| WHAT THE EXERCISE ASKS |
Gather every line of the records below that contains the string "Open". Case counts.
+ + + + +
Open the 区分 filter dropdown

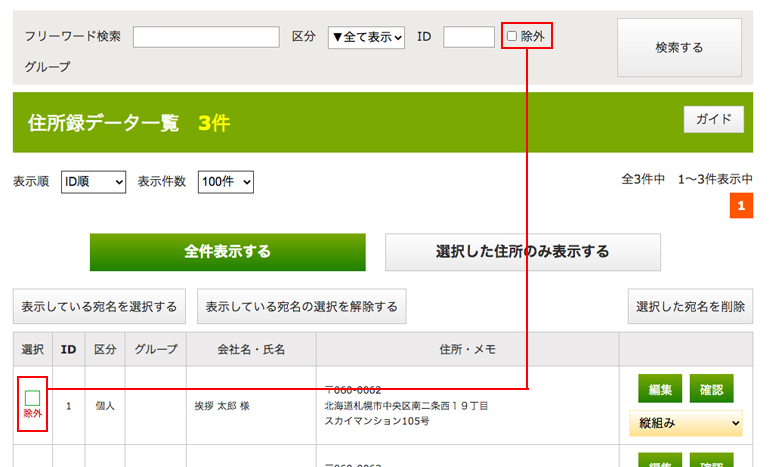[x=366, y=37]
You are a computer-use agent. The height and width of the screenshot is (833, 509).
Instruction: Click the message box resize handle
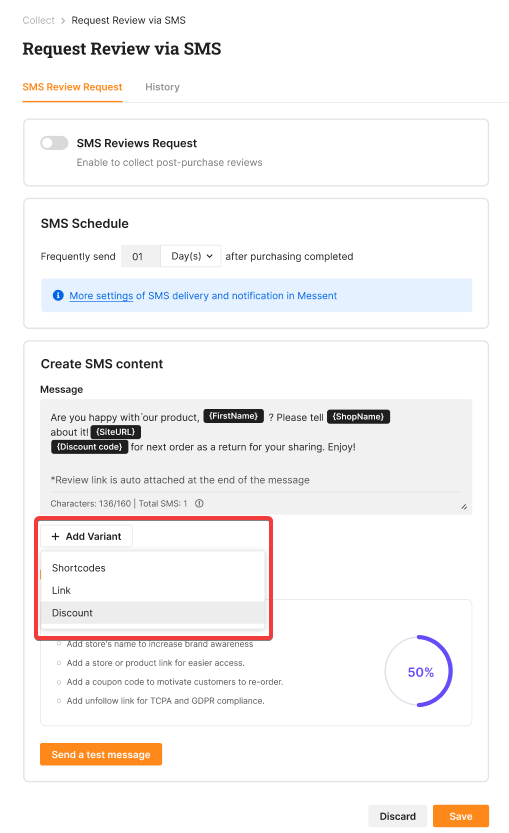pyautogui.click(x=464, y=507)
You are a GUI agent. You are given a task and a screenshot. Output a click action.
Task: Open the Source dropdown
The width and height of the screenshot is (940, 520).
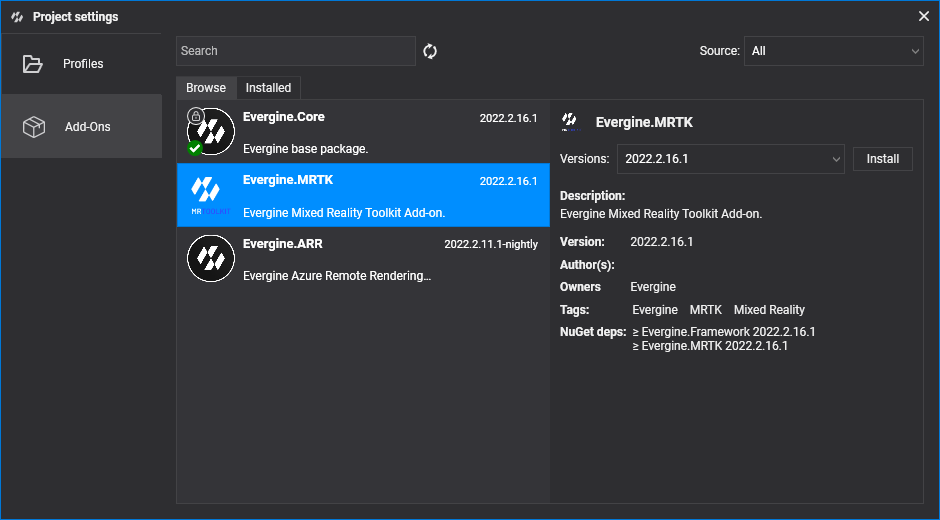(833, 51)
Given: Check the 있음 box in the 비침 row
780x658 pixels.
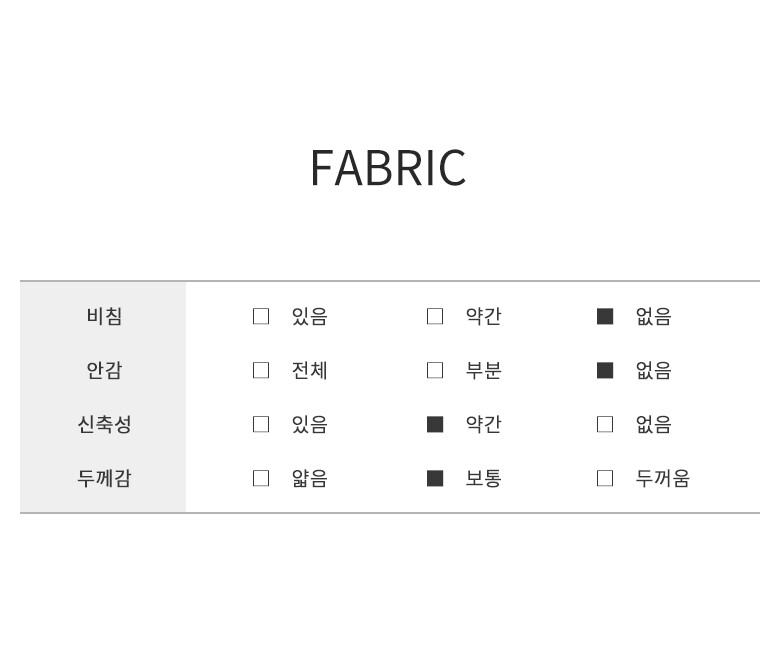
+ + + + +
| TASK OUTPUT |
Open the 区分 filter dropdown
Task: Open the Source dropdown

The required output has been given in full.